The restoration of the Moldavian SSR in 1944 did not engender a reconsideration of Lehtțir's contribution. Philologist Ion Șpac recalls that, during his time as a student at Chișinău University in the mid 1950s, Soviet censorship had made it impossible to even mention "the great Samuil Lehtțir". He also notes that his professor, Vasile Coroban, was free to talk about this topic only after 1962. Lehtțir was "fully rehabilitated" after De-Stalinization in 1956; in 1967, Yevgenia, who had returned from the camps some 20 years before, launched a public appeal for her late husband's recovery, including clarification regarding the circumstances of his death. By then, the themes of Codreanu had been reused in one of the first Moldova-Film productions, Ataman Codr (1958). The deaths of Lehtțir and his "nationalist" generation colleagues were a lingering embarrassment for the regime, into the 1980s. As noted by Colesnic, Soviet historiography falsified his biographical data, to make it seem like he had died on October 15, 1943, something which his family had always doubted.
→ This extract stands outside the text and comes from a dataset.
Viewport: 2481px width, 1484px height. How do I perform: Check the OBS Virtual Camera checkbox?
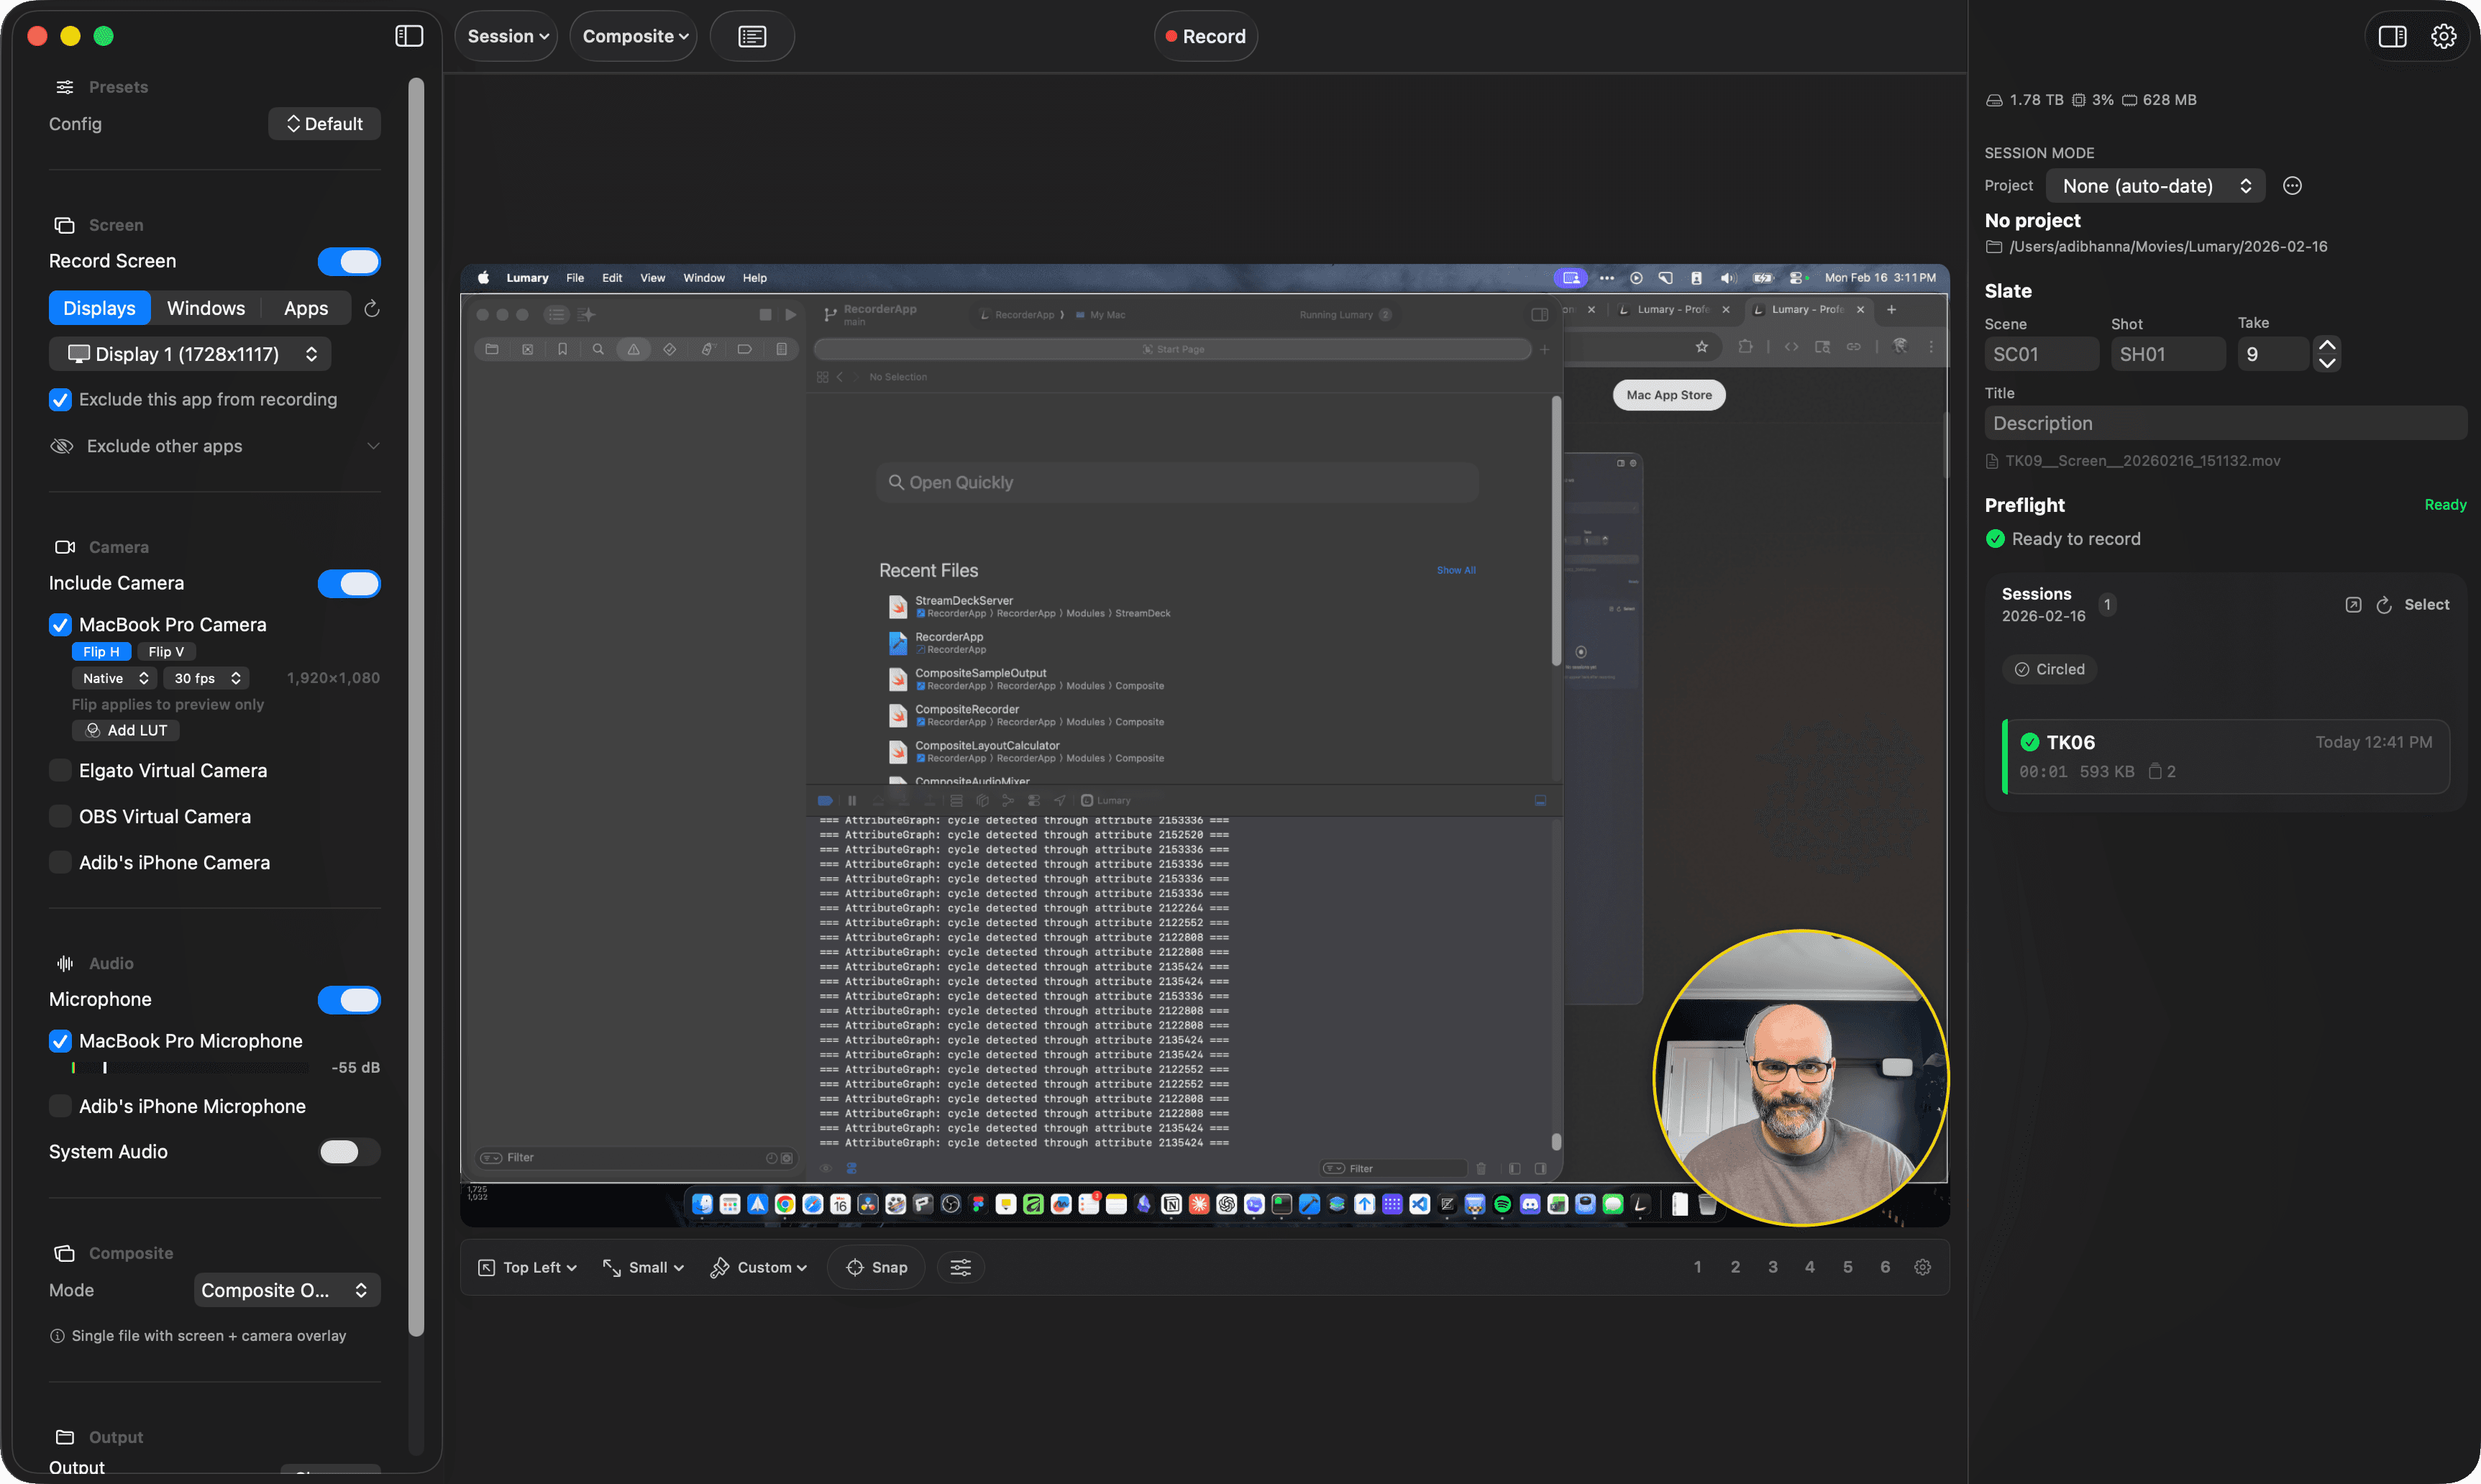[60, 816]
The same deliberate misdating is noted by critic Ion Ciocanu, as a "rather subtle plague of the totalitarian regime. [...] Its purpose is for the reader to imagine that [Lehtțir and other authors] have died in the war, rather than understand that they were victims of Stalinist terror."

No existing record clarifies what happened to Myud Lehtțir after his state kidnapping in 1937; his mother Yevgenia moved to Israel with her second husband, and died there in 1982. Their daughter, Rimma Khavkin, has contributed to the effort of restoring Samuil Lehtțir's memory, noting in 2019 that people "know very little about him today (or rather, they don't know anything!), that there are no photographs of him anywhere, there are no books written by him and about him." As reported by Khakham, who assisted Khavkin in her efforts, the one Moldovan author to take an interest in covering Lehtțir's work had been Sara Șpitalnic, with her 2000 work of biography, Евреи Молдовы ("Jews of Moldova"). Also according to Khakham, Codreanu exists in a single copy, preserved by the National Library of Moldova. That institution also preserves Lehtțir's signed copy of Dimitrie Cantemir's Descriptio Moldaviae, in the German edition of 1771; its first known owner was Ivan Liprandi. In July 2022, Lehtțir had his name inscribed on a votive cross in Chișinău, alongside Cabac, Chioru, Milev, Săteanu, and 28 other writers described as "massacred or deported by the diabolical communist-Stalinist regime."